EINSTEIN is the operational name for NCPS’ capabilities. It consists of three elements, released in phases between 2004 and 2015: EINSTEIN 1 (E1), EINSTEIN 2 (E2) and EINSTEIN 3 Accelerated (E3A). As its name would suggest, EINSTEIN 1 was the first iteration of the EINSTEIN project and at launch was known simply as EINSTEIN. Developed in 2003, it monitors network traffic flowing between federal civilian agencies, allowing the DHS to identify and analyze suspicious activity and determine whether it is malicious. It can also conduct forensic analysis after an event such as infection by malware or a hacking attempt has occurred. During the implementation of EINSTEIN 1, it became apparent that most agencies had many more IP gateways than they had realised, which meant the EINSTEIN system as it stood wasn’t sufficient to protect the network by itself.

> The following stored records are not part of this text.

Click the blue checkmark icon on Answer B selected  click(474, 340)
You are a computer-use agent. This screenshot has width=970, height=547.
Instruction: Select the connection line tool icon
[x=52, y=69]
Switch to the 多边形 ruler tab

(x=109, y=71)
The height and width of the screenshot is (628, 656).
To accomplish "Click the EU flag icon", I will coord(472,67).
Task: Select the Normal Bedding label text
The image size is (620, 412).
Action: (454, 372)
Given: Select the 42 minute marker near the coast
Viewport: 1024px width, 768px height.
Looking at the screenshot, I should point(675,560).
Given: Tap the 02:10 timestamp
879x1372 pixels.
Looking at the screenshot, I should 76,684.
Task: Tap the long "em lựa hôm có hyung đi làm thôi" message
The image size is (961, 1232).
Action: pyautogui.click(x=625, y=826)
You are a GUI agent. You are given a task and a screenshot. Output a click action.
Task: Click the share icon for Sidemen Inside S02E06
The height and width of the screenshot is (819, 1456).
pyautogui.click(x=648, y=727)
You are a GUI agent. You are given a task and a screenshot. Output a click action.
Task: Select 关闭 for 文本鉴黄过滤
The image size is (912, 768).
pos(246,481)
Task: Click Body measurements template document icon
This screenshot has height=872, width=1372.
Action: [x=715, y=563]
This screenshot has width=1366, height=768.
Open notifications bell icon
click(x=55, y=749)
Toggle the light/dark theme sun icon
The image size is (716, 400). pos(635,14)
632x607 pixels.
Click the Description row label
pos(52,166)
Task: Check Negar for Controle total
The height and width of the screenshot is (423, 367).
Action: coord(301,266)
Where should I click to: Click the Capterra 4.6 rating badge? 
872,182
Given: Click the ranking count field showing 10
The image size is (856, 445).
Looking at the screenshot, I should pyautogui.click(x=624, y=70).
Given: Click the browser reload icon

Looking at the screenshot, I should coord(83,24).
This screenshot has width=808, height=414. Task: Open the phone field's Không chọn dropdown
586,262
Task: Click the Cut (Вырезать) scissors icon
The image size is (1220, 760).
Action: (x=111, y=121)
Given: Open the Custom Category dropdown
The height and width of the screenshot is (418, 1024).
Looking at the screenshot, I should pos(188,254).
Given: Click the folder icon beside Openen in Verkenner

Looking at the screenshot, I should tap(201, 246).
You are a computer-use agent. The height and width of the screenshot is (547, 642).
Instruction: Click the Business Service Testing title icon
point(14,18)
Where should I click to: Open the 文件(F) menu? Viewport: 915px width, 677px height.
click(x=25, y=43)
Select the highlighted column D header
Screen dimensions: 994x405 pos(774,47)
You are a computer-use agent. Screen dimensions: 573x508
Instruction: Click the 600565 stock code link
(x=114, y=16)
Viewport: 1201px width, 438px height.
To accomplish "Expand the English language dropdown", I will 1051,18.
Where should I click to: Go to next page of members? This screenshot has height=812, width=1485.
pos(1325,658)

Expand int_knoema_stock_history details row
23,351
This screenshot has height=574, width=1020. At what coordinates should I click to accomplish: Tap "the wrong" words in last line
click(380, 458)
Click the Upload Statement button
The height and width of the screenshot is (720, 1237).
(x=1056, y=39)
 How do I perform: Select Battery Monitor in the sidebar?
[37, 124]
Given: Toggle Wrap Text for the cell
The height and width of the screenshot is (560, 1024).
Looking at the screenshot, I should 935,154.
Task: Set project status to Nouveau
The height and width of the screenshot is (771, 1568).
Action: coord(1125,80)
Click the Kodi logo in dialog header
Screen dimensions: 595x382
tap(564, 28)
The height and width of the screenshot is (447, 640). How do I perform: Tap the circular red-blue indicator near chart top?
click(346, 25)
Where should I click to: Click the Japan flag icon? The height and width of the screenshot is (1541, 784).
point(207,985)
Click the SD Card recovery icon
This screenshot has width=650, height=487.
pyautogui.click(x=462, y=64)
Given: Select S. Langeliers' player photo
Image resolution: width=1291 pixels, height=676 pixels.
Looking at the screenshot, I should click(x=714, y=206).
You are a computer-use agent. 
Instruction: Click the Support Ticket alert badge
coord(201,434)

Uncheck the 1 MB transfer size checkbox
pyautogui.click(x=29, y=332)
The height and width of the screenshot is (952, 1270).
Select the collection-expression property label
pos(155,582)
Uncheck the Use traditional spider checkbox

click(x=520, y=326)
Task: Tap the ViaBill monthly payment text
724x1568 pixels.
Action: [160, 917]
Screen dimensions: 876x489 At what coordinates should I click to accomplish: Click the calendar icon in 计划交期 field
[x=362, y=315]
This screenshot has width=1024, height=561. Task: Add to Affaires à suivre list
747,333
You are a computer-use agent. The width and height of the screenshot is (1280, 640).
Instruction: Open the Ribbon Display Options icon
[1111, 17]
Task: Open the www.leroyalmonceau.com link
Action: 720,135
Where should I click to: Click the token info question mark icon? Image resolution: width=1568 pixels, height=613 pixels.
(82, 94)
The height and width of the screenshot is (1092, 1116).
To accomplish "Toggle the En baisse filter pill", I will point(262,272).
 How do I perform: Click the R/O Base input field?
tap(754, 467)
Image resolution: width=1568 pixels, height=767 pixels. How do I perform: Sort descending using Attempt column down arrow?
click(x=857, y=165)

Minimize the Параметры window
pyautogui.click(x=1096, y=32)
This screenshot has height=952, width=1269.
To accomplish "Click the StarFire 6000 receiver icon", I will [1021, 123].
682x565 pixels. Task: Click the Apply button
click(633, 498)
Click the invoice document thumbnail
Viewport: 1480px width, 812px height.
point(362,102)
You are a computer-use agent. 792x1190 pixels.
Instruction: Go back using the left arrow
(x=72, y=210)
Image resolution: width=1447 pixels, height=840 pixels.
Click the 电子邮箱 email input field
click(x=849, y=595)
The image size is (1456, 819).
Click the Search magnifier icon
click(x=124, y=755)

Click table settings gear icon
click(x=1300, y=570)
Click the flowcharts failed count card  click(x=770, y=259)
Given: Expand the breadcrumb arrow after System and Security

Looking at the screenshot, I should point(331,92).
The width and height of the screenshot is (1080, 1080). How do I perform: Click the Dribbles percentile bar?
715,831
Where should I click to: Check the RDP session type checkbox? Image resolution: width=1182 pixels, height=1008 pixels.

This led to the creation of EINSTEIN 2. EINSTEIN 2 is an intrusion detection system that works alongside E1 and looks for specific signatures of known malicious activity, for example, a worm, ransomware or other malware. According to CISA, E1 and E2 screen all traffic that travels between federal civilian agencies’ internal networks and the internet through its Trusted Internet Connection (TIC) gateway. They generate approximately 30,000 alerts about cyber attacks each year, which analysed by DHS security personnel to determine if there is a real threat and what action needs to be taken. EINSTEIN 3 Accelerated is an evolution of a plan to create a system that could identify and block cyber attacks using classified signatures, known as EINSTEIN 3. In 2012, two years after the original E3 was mooted, the DHS decided instead to include major Internet service providers (ISPs), which would provide intrusion prevention systems using commercially available technology, rather than trying to build a bespoke system itself. This is E3A, the third part of the EINSTEIN puzzle.
Future developments
The NCPS and in particular EINSTEIN are constant works in progress. From the addition of E2 and E3A to the E1 framework and the creation of NCPS to bring it all together, it’s evident that as new ways of managing and analysing the flow of data between federal agencies and the public Internet emerge, new layers and systems will be added. Currently, it’s hard to say what these may be, although E3A demonstrates that CISA is open to using commercially available software administered by non-governmental agencies. Therefore, developments in the business and consumer space are likely to influence any “EINSTEIN 4” or other evolution of NCPS in the future.